The federal takeover was the nation's first-ever closing of a well-financed, seemingly healthy bank. The Office of the Comptroller of the Currency alleged that insider abuses and other violations of banking laws were so pervasive that it no longer could trust Garner or the bank's "weak, abusive and self-serving" officers and directors.

In more than a dozen lawsuits, affidavits and interviews with former associates, Garner's reputation as a charitable executive and well-known Orange County fund-raiser is tarnished by assertions that he bullied his staff, manipulated bank accounts and ran roughshod over quiescent bank directors and inexperienced business associates.

Though magnanimous at times, Garner also would stoop to petty retribution. He caused one employee who left the bank to be fired from a new job, and he tried to bad-mouth other workers who left, said other Orange County bankers.

Garner even took a former teller to small claims court over a $1,000 discrepancy at her teller station.

He lost the case.

"This man is a menace," said Dr. Donald J. Daniel, a former American Commerce board member. The physician clashed with Garner in 1987 and said he lived in such fear of the onetime New York lawyer that he carried a .38-caliber handgun for several years.

The doctor alleges that Garner once threatened him by saying that he had represented organized crime figures in New York and still knew them.

Last year, Garner was disbarred in New York for lying to banking regulators about previous disciplinary action against him, including a 1984 suspension from practicing law for using false names of adoptive parents in notarized legal documents.

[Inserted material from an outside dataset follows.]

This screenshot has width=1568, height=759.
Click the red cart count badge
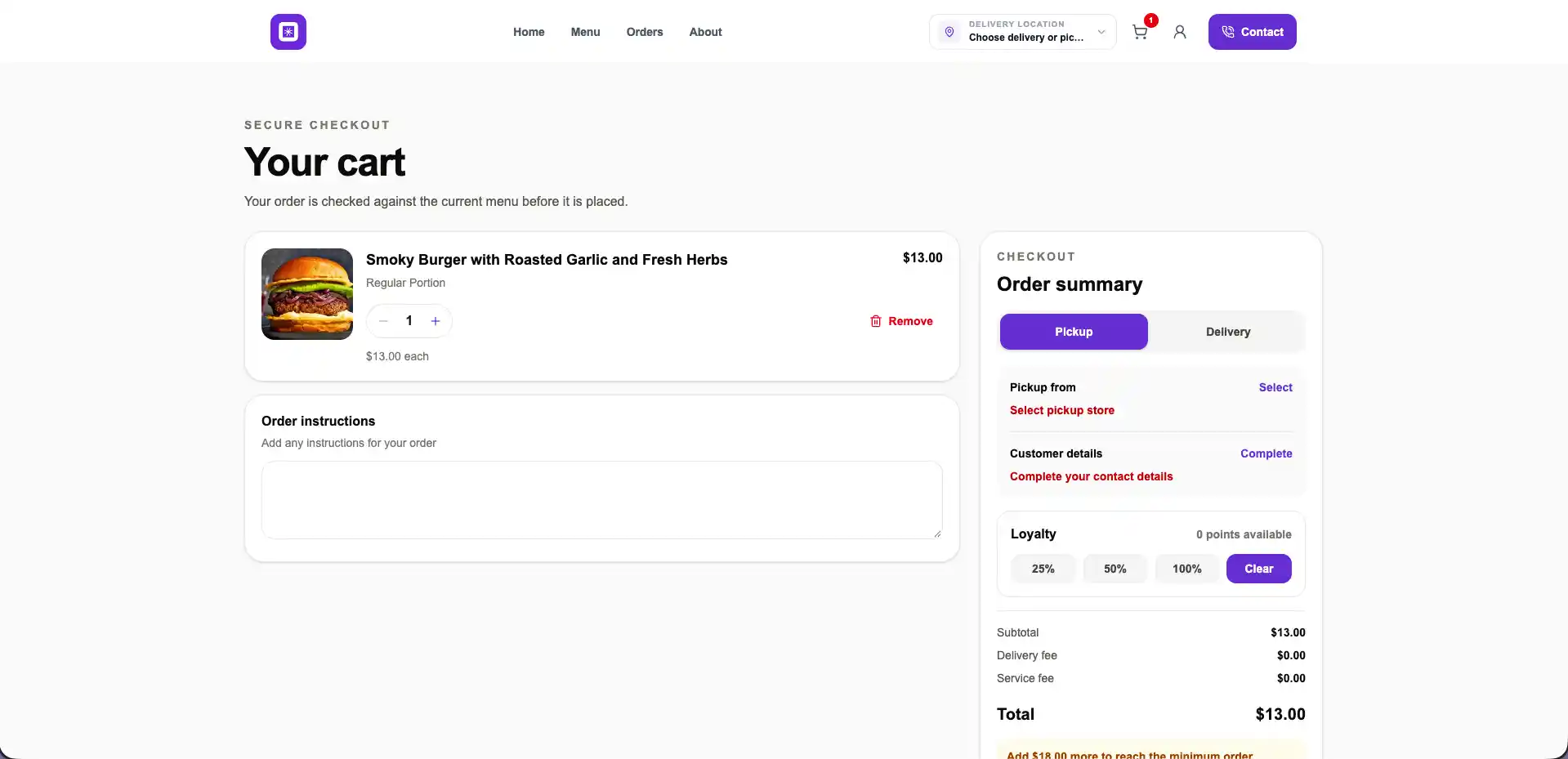pos(1150,20)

The 56-year-old founder of American Commerce, a one-branch bank, would not agree to be interviewed for this story or comment about accusations by bank regulators, former employees and associates or the civil lawsuits filed against him.

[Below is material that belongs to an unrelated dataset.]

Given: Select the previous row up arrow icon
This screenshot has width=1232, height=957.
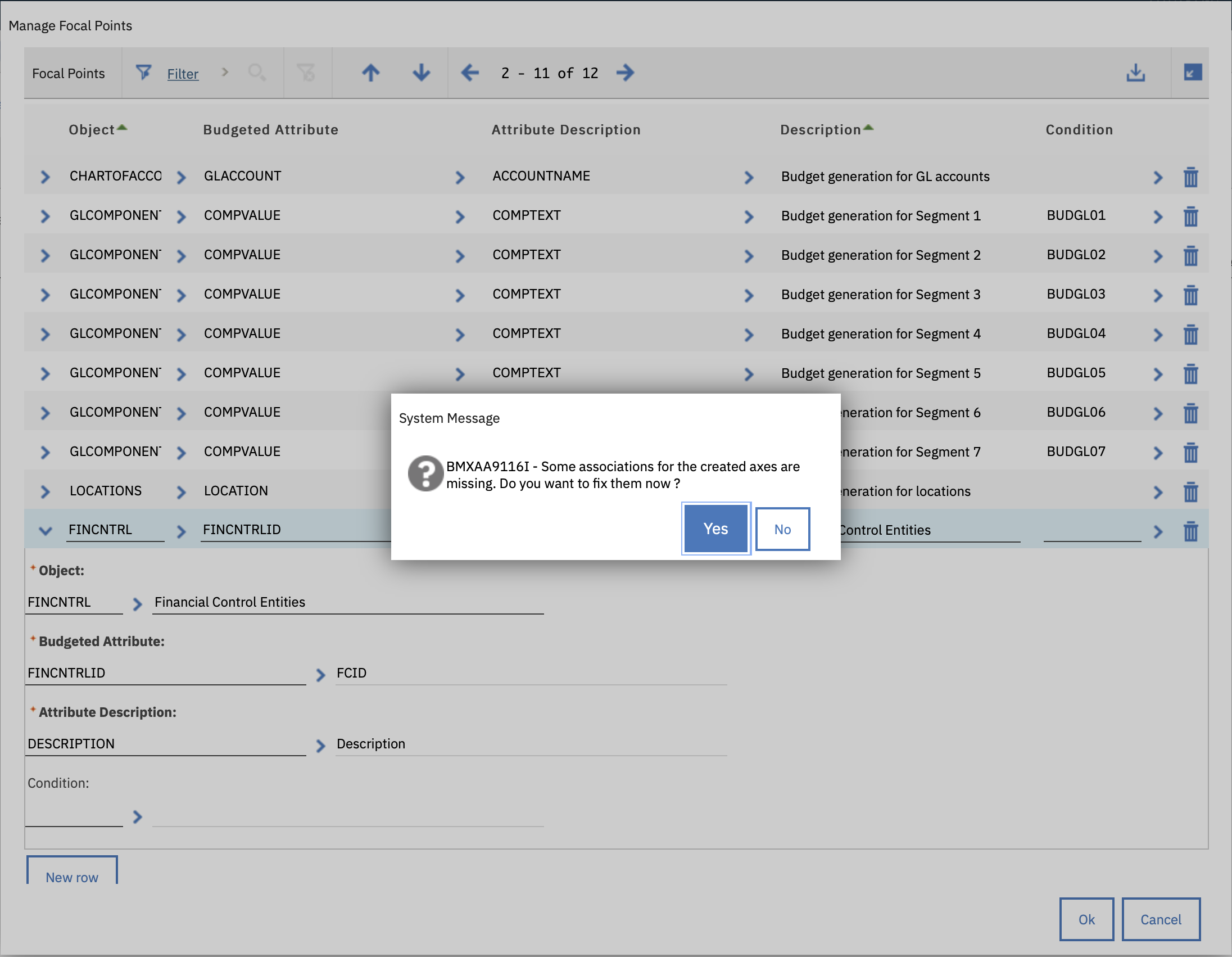Looking at the screenshot, I should (370, 73).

Shareholders like Santa Ana lawyer Frank P. Barbaro can't believe that someone as hard-working and diligent as Garner was involved in so much litigation and could face such drastic action by the federal government.

"The newsletters we were getting from the bank were glowing," he said. "The bank was doing good things too, like sponsoring youth events and programs for the elderly and minority groups."

Among Garner's business relationships under federal scrutiny is his chairmanship of Coast Plaza Doctors Hospital in Norwalk, where two American Commerce directors and a major bank shareholder are physicians. His wife, Joan, and his brothers, Danny and Harvey, also recently took staff positions at the hospital.

While Garner's philanthropy has been much publicized, his banking and litigation woes have escaped media attention.

Several lawsuits involve restaurant and real estate deals in which Garner found partners to organize and run operations or buy into existing companies. The suits allege that he then would wrest away control, sometimes accusing his new partners of theft and mismanagement.

Typically, regulators said, the comptroller's office never knew that Garner or other directors had stakes in the restaurants or that the bank's loans to these companies were benefiting insiders.

Three Garner-controlled restaurants were the Dal Rae, Uncle Gee'z in Fullerton and Maloney's Fine Dining in Yorba Linda. All went bankrupt.

At the Dal Rae, Garner arranged a $250,000 loan in 1985 to help Alfred H. Stuetzle buy the restaurant out of bankruptcy. But Stuetzle had to give up 51% of the ownership to five shareholders picked by Garner.

Two restaurant shareholders were also bank directors--Garner's wife and Santa Ana lawyer Duffern H. Helsing--and one was a close Garner associate at Coast Plaza hospital, Dr. Sheldon S. Zinberg. Stuetzle was president and manager, but Garner was chief executive and one of the directors, according to court records. The Garner shareholders received $500 a month in director's fees.